(from Jerusalem) A “Christian narrative” on Jerusalem to reaffirm the Christian community’s citizenship rights. It was reaffirmed by the Latin Patriarch of Jerusalem, Pierbattista Pizzaballa in an interview with SIR on the sidelines of a meeting on Tuesday with the bishops of the Holy Land Coordination (HLC) in Jerusalem. The HLC bishops opened their annual solidarity visit (postponed from January to May due to the pandemic) on the evening of Saturday, May 21. The HLC 2022 is themed “Jerusalem, locus of the soul – A mother who educates and makes us grow.”
A new narrative. “Jerusalem – the Patriarch told SIR – is a sensitive issue here in the Holy Land. It is frequently at the centre of political debates. Conversely, the Christian narrative regarding the Holy City is less known. As Christians we have every right to speak about Jerusalem.” “It’s not a question of launching new crusades – he points out – but of understanding that Jerusalem is not a matter that concerns Israelis and Palestinians alone. Jerusalem is considered the capital of the three monotheistic religions, Christianity, Judaism and Islam, and it is closely connected with the identity of these three faiths. That is why it is important to refer to Jerusalem also from a Christian perspective, without precluding the Jewish and Islamic ones.” Compared to the latter two, “the Christian narrative appears the weakest” and indeed, this weakness can be found not so much in the numbers of Christians, a minority today, but in the fact that “a Christian should have a clear understanding of the importance of Jerusalem, but unfortunately that is not always the case.” In other words, there is an “identity which needs to grow stronger.” “If we only look at the numbers,” the Latin Patriarch points out, “it seems obvious that Christians, being a small minority, have nothing to say.
But Christian presence and identity cannot be delimited by numbers”, stresses the Patriarch. “Indeed, the Christian presence and identity are inherently rooted in history.
Christianity is a revealed religion and there can be no revelation without a locus. The bond with this place is decisive for Christian life. Jerusalem is the image of the life of the Church. The life of the Church in Jerusalem is a paradigm and a vocation.”
Jerusalem at the centre. But that is not always the case, “at least not in the Catholic world” recognises Pizzaballa, who cites the example of the “Orthodox world” where the notion of centrality “is very clear: Orthodox Christians don’t celebrate Easter without Jerusalem. Suffice it to recall the Holy Fire ritual (when on Holy Saturday, Orthodox pilgrims and faithful await the miraculous descent of Holy Fire from heaven to the Holy Sepulchre, ed.’s note). Obviously, the Catholic world is more Rome-centred. Every Christian church has its centre, but the heart that belongs to all is Jerusalem and in Jerusalem.” The question is not to be “Rome-centric” or ‘”Jerusalem-centric”, the Latin Patriarch remarked, “because
Jerusalem needs Peter, there can be no Church without Peter.

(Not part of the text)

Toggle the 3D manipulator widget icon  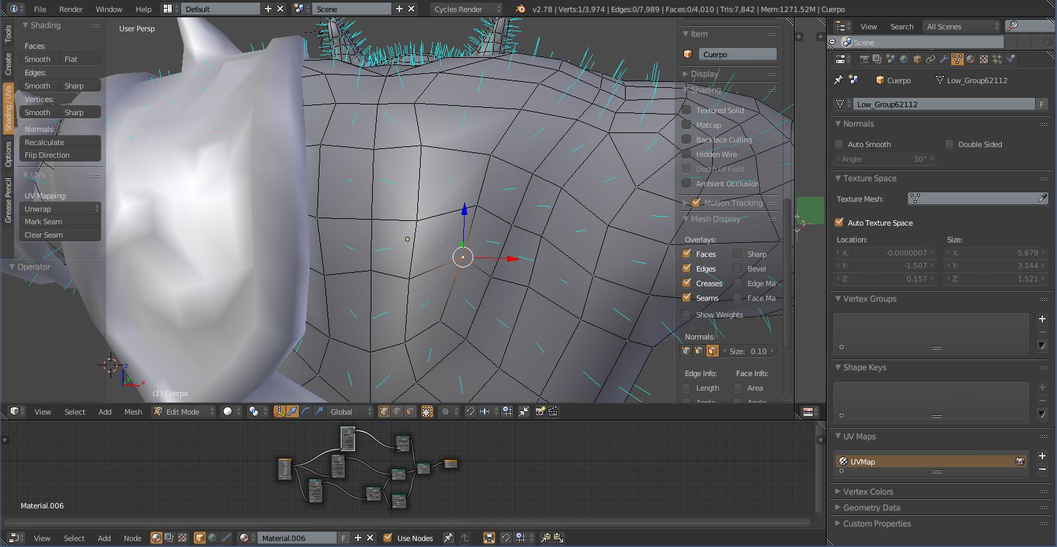(x=280, y=411)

And Peter comes from Jerusalem. These two aspects must be always remembered. The Church is not only European, the Church is universal, and we must find a common and shared language for all. No one should argue over Jerusalem.”

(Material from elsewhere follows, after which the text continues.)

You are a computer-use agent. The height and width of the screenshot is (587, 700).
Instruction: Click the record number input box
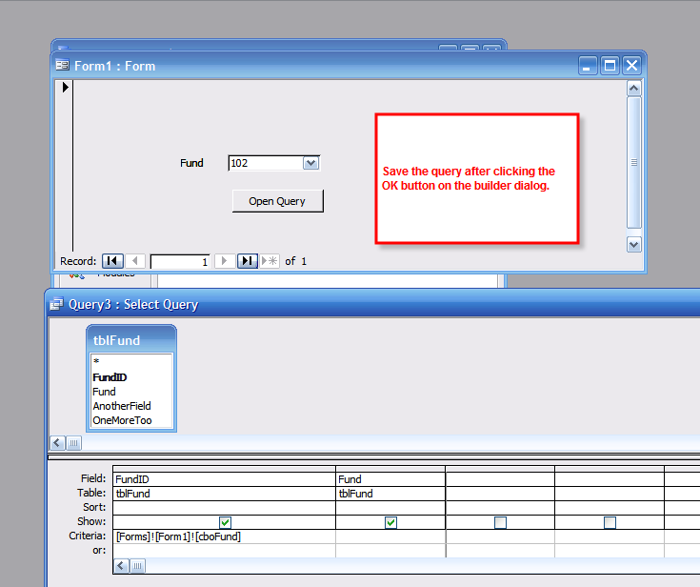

Religious and political identity. There is also a political issue in both the Israeli and Palestinian narratives that needs to be addressed: “the issue of the land. But the subject of Jerusalem cannot be confined to the Israeli-Palestinian conflict. It is a well-known fact that here in the Holy Land, policies concerning Jerusalem are the expression of a religious vision and not the other way around. Jerusalem is not just about the borders between two States, Israel and Palestine. It is much more than that: it pertains to religious identity, whereby the three Abrahamic religions enjoy equal citizenship. Hence, for Pizzaballa, there is a need for “a Christian narrative on Jerusalem in addition to the Jewish and Islamic ones, underpinned by a systematic, detailed and unambiguous discourse grounded in the Holy Scriptures. “Christian language is often not understood by Jews and Muslims”, says the Patriarch. “Therefore, if we want to be citizens in Jerusalem, we must build its foundations on religious grounds without being caught up in emotions, devotions, intentions and fine phrases that are perhaps understood only by us but not by others. We must reaffirm that in Jerusalem we have our roots because this is where we were born.”